Singh et al. [17] conducted a similar study in the Indian population, using a fixed angle locking plate, among 20 displaced, osteoporotic patella fractures, with excellent outcome, with mean flexion of 124° and average ADL score of 86%, comparable to our study. The advantages of plating over tension band wiring, cerclage, and patellectomy in comminuted patella fractures are preserving maximum bone stock while achieving anatomical reduction and stable fixation, which is important for normal quadriceps excursion. It has minimum wound problems, less hardware failure, lesser hardware irritation, reduced incidence of knee stiffness due to early rehabilitation, and better articular reduction.

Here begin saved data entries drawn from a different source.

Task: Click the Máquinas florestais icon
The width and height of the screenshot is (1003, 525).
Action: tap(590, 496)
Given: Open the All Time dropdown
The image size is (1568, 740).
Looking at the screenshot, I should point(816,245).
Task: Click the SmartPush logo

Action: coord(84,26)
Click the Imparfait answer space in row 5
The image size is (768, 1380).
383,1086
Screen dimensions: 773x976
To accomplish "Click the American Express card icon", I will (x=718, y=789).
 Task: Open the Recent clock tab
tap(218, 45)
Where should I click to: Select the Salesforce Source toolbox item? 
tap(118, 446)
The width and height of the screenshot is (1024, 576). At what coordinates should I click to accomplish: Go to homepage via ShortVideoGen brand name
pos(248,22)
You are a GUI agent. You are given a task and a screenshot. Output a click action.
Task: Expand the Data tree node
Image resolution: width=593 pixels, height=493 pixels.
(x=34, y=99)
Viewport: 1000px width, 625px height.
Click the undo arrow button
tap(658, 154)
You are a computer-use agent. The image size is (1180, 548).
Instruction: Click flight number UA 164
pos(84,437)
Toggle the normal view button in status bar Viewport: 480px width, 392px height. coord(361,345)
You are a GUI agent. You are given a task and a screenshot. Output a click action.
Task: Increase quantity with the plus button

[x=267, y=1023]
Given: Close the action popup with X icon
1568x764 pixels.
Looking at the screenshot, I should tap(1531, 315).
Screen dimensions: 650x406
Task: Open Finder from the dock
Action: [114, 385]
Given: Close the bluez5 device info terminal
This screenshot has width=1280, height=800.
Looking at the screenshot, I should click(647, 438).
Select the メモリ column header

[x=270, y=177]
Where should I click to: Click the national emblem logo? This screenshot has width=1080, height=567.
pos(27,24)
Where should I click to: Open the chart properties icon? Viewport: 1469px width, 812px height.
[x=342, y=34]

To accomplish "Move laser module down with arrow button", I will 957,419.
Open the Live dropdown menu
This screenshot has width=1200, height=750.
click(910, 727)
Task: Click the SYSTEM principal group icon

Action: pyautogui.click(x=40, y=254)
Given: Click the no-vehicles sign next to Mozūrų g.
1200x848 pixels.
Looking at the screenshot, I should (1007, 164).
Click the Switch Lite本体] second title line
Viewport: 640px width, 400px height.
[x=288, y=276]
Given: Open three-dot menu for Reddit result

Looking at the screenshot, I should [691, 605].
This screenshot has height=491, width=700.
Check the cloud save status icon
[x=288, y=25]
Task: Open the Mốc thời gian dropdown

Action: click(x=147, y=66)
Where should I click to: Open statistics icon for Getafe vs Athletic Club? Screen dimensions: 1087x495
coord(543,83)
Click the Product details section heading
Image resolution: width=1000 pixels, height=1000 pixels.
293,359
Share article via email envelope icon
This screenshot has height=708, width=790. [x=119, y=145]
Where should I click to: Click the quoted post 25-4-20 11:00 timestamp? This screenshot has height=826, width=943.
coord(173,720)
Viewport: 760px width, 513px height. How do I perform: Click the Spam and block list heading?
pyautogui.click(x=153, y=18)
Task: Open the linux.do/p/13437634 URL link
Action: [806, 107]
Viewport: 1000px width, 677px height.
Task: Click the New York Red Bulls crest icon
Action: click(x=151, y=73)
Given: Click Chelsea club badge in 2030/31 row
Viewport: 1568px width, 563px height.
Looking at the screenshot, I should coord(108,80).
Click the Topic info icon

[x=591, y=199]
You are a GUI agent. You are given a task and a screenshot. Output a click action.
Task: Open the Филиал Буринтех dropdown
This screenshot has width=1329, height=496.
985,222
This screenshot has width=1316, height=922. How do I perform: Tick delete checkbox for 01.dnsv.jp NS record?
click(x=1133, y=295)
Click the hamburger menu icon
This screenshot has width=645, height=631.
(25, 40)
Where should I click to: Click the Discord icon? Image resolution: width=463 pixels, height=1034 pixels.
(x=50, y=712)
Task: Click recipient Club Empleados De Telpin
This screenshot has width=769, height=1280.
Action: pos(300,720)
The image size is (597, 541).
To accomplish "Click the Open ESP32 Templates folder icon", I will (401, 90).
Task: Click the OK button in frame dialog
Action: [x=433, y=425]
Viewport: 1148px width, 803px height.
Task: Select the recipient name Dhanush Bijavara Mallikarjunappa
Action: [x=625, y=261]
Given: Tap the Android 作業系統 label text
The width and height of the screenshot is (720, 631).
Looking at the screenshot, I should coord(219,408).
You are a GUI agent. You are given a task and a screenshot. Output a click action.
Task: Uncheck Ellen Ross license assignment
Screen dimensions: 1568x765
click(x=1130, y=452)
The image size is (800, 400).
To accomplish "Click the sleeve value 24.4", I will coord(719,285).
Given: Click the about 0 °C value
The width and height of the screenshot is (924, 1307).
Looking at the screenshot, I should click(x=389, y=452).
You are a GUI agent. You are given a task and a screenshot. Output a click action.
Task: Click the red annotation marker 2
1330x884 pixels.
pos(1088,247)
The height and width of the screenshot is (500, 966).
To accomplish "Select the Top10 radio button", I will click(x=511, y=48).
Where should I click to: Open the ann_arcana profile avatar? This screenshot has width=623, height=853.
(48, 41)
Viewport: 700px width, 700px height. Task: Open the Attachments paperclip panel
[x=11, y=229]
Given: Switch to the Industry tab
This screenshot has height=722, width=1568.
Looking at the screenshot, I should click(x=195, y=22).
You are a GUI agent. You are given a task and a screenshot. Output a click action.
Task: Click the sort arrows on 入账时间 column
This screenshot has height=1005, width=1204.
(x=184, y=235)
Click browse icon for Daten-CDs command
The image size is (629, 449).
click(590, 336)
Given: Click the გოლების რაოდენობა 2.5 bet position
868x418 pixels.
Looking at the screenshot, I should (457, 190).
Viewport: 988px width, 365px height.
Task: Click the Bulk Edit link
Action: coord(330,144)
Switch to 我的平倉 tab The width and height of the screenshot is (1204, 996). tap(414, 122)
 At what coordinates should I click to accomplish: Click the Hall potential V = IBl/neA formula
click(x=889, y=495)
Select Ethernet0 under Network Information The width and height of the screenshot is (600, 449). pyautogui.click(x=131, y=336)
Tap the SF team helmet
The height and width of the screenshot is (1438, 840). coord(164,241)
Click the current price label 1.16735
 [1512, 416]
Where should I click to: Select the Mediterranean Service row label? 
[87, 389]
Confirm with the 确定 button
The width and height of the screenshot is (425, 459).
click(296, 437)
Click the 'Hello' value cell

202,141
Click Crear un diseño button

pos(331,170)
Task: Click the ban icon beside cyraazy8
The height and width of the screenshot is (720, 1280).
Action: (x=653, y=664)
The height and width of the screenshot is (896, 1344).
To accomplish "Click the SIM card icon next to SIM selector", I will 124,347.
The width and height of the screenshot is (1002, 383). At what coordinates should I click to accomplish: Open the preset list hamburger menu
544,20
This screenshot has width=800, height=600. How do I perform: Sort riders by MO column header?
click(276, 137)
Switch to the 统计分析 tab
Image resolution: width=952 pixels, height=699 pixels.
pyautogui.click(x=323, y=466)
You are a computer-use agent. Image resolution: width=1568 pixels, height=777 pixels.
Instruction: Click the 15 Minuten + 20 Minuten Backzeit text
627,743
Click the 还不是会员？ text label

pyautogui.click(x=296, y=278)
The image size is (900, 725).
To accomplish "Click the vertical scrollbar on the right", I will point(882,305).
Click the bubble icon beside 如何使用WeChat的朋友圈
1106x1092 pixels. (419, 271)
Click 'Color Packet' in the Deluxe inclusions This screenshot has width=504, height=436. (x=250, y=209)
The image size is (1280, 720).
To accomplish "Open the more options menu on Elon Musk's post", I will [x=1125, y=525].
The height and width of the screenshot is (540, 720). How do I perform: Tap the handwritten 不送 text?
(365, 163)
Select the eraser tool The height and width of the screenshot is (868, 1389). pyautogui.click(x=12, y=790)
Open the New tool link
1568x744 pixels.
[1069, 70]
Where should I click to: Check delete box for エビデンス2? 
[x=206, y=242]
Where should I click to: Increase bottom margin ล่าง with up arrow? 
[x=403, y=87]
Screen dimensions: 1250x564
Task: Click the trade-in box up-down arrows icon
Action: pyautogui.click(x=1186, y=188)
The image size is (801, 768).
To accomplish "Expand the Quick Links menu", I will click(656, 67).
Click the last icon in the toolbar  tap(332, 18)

The disadvantages include:
- Penetration of screws intra-articularly if not cautious
- Hardware cost.
Limitations
This was a prospective cross-sectional analytical study and a direct comparison of the patella plate fixation with other modalities of treatment was not done. This study had a small sample size; further studies with a bigger sample size and comparison with other modalities will aid in providing better comparative results.
Based on our study, we conclude that angle fixed patella locking plate is an optimum modality of fracture fixation in comminuted patella fractures and in cases of failed tension band wiring as it is a more bone-preserving implant which provides excellent mechanical stability and anatomical reduction leading to excellent functional outcome and decreased incidence of hardware irritation or failure of osteosynthesis. The better biomechanical strength has helped patients in early rehabilitation and early return to their daily lives.
Treating comminuted patella fractures have always been a challenge. This technique proves to be an effective option in managing them and also obtaining good clinical and functional outcomes.